エーゲ海航海誌
八月二十六日
午前中ヨットはサーシェという入江へ。やはりレストランがひとつだけの入江。岩山がすっぽりと抱きこんでいるので、海は湖のように静かだ。モーターボートで、トルコ人がカーペットや果物や小魚を売りに来る。ペッパーはトマトを少し買った。サーシェの入江も水はクリスタルブルー。朝から水着だけで夕方まで過ごし、気がむくと海へ飛びこむという毎日。
ここのレストランは、本物のベリーダンスが見られるというので、男共が昼のうちから鼻の下を長くしている。

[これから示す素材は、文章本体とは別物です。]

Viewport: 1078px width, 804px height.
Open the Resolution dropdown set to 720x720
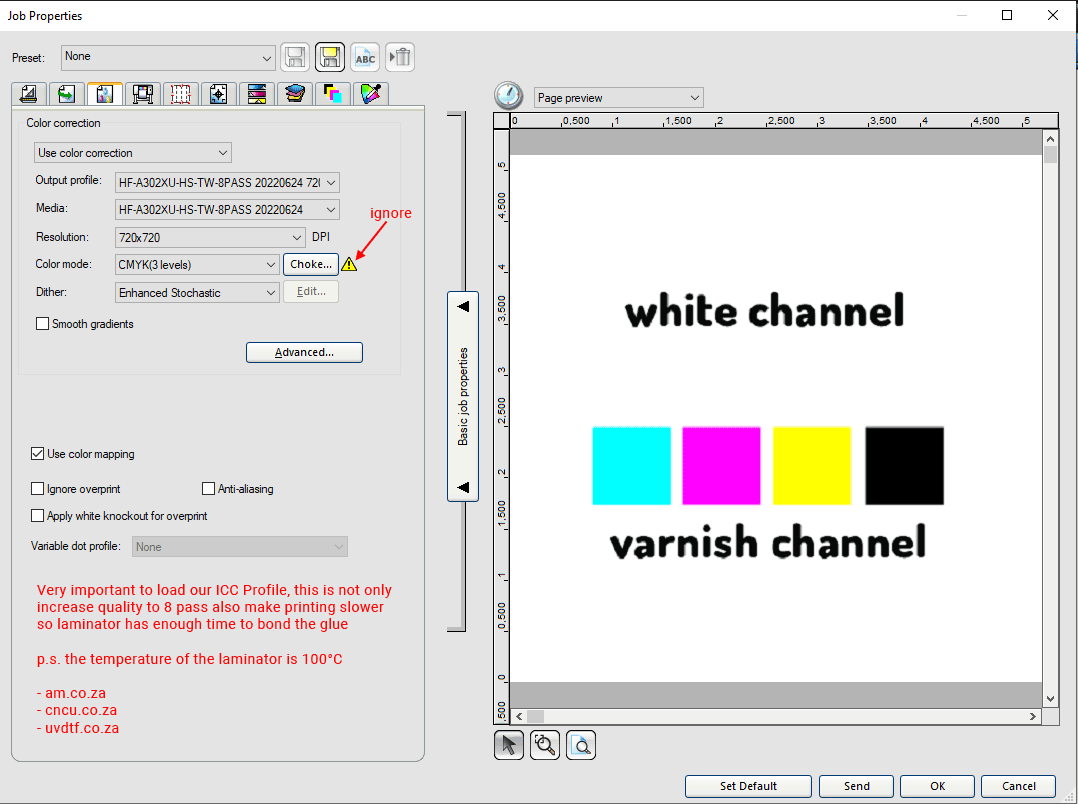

ところが私はこのところ続いているトルコ料理に少しウンザリしていて、ほとんど食欲がない。カクテルアワーにペッパーが出してくれたキャビアのカナッペを三つも食べると、夕食はもうそれでいいという感じ。で、ディナーもベリーダンスもパス。モーターボートで全員が出かけてしまうと、甲板に上掛けを持ちだして横になった。夜になると寒いくらいなのだ。夜空には降るような星の数。この旅で書くものがあるとすれば、ミステリーくらいかな、と考える。しかしオクタント号に乗り合わせた十人は和気|藹々《あいあい》と仲良し。殺人事件は起こりそうもない。小一時間のうちに流れ星を七つも見た。